My eyelids began to flutter closed as I felt a pulse of sheer terror down the Bond. I tried to soothe him, but my movements were sluggish and uncoordinated.
From somewhere deep beyond, I heard a scream and felt my body suddenly careening through space.
Perhaps this is how it feels, then?
Abruptly, my lungs filled with air, my breaths too large for the amount of oxygen I was just deprived. My head hit the ground first, followed by the rest of my body as it tumbled bonelessly head over heels.
I hacked and retched, bile and spit ejecting from my stomach as my body rejected the idea that we were still alive. Air that was necessary for my survival scalded every inch of my throat with each inhale.
The muffled buzz of awareness forced my eyelids to flutter open as the ground roiled beneath my limp body. I watched in a numb daze as two people who looked vaguely familiar fought against Solace.

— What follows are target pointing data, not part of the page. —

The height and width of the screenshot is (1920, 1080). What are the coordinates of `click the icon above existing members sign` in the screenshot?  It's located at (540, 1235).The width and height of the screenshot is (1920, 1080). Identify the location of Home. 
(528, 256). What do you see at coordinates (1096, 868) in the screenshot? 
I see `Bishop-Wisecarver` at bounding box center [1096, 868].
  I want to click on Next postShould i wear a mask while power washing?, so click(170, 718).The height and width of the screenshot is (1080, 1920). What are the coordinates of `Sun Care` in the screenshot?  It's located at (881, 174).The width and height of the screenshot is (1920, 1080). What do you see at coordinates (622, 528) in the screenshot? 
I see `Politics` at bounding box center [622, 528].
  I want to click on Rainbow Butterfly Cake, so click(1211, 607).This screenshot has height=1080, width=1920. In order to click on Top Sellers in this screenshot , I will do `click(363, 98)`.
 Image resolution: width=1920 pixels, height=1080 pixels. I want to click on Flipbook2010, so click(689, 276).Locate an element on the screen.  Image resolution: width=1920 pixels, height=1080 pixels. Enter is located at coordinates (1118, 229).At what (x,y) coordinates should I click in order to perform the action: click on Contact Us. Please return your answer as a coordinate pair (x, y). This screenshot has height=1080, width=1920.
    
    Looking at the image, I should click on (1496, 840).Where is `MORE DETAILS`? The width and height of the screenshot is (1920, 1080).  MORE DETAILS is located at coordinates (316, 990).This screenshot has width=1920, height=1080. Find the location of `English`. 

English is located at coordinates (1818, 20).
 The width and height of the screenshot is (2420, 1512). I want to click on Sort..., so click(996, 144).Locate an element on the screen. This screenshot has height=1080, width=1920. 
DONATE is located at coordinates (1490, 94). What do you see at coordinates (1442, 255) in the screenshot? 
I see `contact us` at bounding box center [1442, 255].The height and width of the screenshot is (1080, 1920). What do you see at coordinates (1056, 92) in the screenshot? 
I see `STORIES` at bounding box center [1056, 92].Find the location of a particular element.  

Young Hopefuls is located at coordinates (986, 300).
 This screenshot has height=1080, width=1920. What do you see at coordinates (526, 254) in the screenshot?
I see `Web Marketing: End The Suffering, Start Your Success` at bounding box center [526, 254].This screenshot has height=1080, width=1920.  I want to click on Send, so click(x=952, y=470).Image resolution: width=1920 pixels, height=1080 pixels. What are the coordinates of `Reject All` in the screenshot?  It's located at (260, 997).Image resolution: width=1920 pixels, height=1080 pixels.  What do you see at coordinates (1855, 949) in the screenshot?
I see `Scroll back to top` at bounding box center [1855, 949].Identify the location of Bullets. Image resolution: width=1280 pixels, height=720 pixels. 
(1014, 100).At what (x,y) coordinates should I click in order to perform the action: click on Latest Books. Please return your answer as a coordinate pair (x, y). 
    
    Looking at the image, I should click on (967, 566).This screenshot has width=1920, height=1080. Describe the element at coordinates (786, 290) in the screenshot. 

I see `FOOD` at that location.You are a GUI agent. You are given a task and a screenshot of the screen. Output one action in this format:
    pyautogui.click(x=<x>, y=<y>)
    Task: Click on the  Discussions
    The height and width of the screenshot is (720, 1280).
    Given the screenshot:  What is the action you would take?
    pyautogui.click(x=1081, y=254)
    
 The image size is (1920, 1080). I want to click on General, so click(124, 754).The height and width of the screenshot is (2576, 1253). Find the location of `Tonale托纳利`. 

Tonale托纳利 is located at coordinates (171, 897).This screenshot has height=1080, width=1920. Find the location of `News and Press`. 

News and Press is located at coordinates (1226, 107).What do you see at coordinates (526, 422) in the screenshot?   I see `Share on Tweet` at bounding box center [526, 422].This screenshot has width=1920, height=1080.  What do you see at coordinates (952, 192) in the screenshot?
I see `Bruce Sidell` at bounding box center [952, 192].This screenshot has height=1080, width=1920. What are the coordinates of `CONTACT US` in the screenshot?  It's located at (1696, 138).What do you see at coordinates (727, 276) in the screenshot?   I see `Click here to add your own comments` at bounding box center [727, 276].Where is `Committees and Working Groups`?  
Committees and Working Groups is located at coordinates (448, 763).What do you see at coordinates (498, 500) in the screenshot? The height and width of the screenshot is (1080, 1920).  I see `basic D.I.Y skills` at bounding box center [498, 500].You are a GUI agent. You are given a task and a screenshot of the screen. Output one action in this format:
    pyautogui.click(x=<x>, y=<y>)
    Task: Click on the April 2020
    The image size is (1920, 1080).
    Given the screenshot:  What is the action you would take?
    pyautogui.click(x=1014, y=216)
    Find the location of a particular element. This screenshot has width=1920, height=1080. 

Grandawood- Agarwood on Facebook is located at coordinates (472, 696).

A man—an Earth Mage, judging by the green power climbing up his arms—threw attack after attack at Solace, never letting the goddess rest. His eyes, the same color as his power, were wild and wet, terror and an anger like I’d never experienced before flashing with each move. Sweat and blood marred his brow, a burn marring the majority of his neck and shoulder.
Who was this man who fought for me?
The woman was smaller, lither, with fire-red hair and a snarl of savage grace as she brandished a short sword in Solace’s direction. Together they fought, completely in tandem and sync, the Bond Marks on their forearms pulsing brightly with each move.
It was a beautiful dance of savagery, but one that couldn’t last. I felt Solace’s hit land against the Mage before I saw it, the wind knocked out of his lungs as he stumbled back a step, losing the grip on his power.
As soon as he was incapacitated, Solace reached for the fiery woman.
I rasped a warning cry, my voice breaking with the effort as tears cascaded down my cheeks.
But I was too late, too far away, too injured.
Solace lashed a stream of air around the woman’s sword, wrenching it from her grip so forcefully that she lurched forward, impaling herself on the blade Solace had flipped around.